Personal information
- Full name: Germán José Chavarría Jiménez
- Date of birth: 19 March 1959 (age 67)
- Place of birth: Tibás, San José Province, Costa Rica
- Height: 1.70 m (5 ft 7 in)
- Position: Midfielder

Team information
- Current team: Herediano (assistant coach)

Senior career*
- Years: Team / Apps / (Gls)
- 1978–1995: Herediano / 492 / (23)

International career^{‡}
- 1983–1994: Costa Rica / 46 / (1)

Managerial career
- 1996: Herediano (assistant)
- 1999–2000: San Lorenzo de Heredia
- 2001: Club Israelita
- 2014–: Herediano (assistant)

= Germán Chavarría =

Costa Rican footballer (born 1959)

 Germán José Chavarría Jiménez (born 19 March 1959) is a retired Costa Rican football player who currently is an assistant coach for Herediano.

==Club career==
Chavarría made his professional debut for Herediano on 12 November 1978 against Saprissa and scored his first goal on 7 June 1981 against Puntarenas. He would play his entire career for Herediano from 1978 to 1995, making him the club record-holder with most games when he played 492 consecutive Costa Rican Primera División matches without being expelled.

He retired after a testimonial match on 6 December 1995.

==International career==
The moustached defensive midfielder made his debut for Costa Rica in a March 1983 friendly match against Mexico and collected 46 caps, scoring 1 goal. He was part of the Tico's squad that played in the 1990 FIFA World Cup held in Italy, and featured in all four games played. He also played at the 1984 Summer Olympics in Los Angeles.

He played his final international on December 17, 1994 against Saudi Arabia.

===International goals===
Scores and results list Costa Rica's goal tally first.

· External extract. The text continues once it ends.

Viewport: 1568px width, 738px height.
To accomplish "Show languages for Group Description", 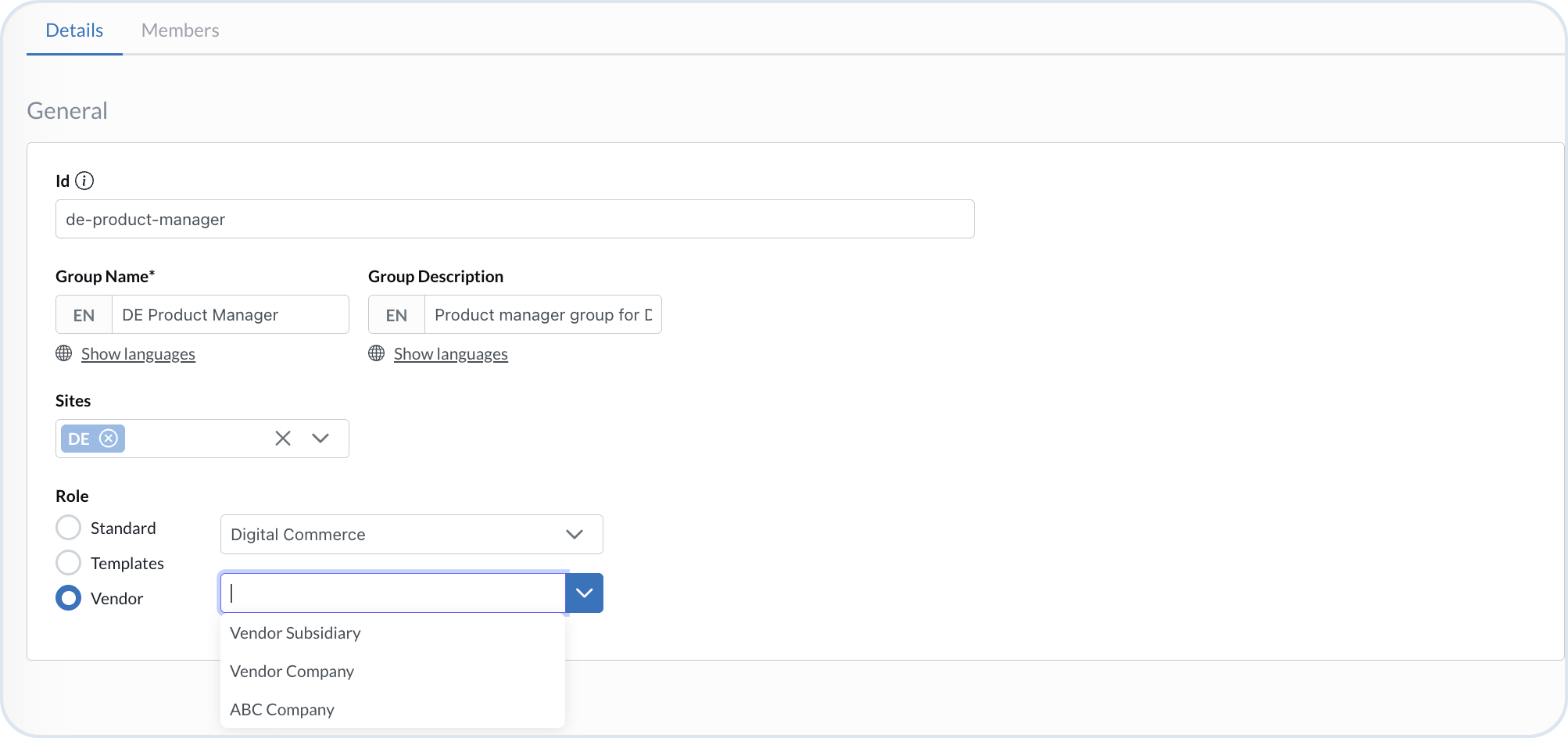I will [x=451, y=354].
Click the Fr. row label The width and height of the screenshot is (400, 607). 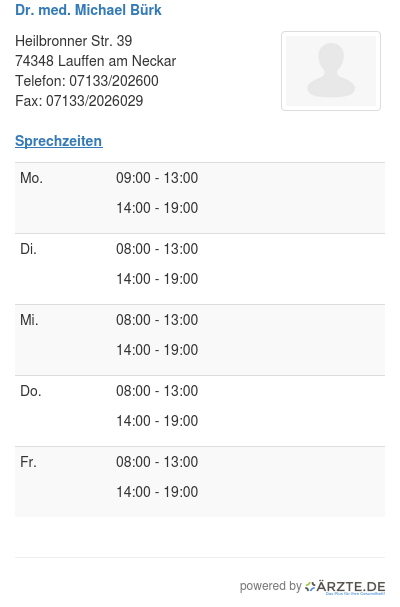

| N. | Date | Venue | Opponent | Score | Result | Competition |
|---|---|---|---|---|---|---|
| 1. | 18 May 1983 | San José, Costa Rica | Honduras |  | 3–2 | 1984 Olympic Games qualification |

==Managerial career==
In May 2014, Chavarría was appointed assistant to Herediano manager César Méndez.

==Personal life==
He is married to Angela Chaves and they have two children.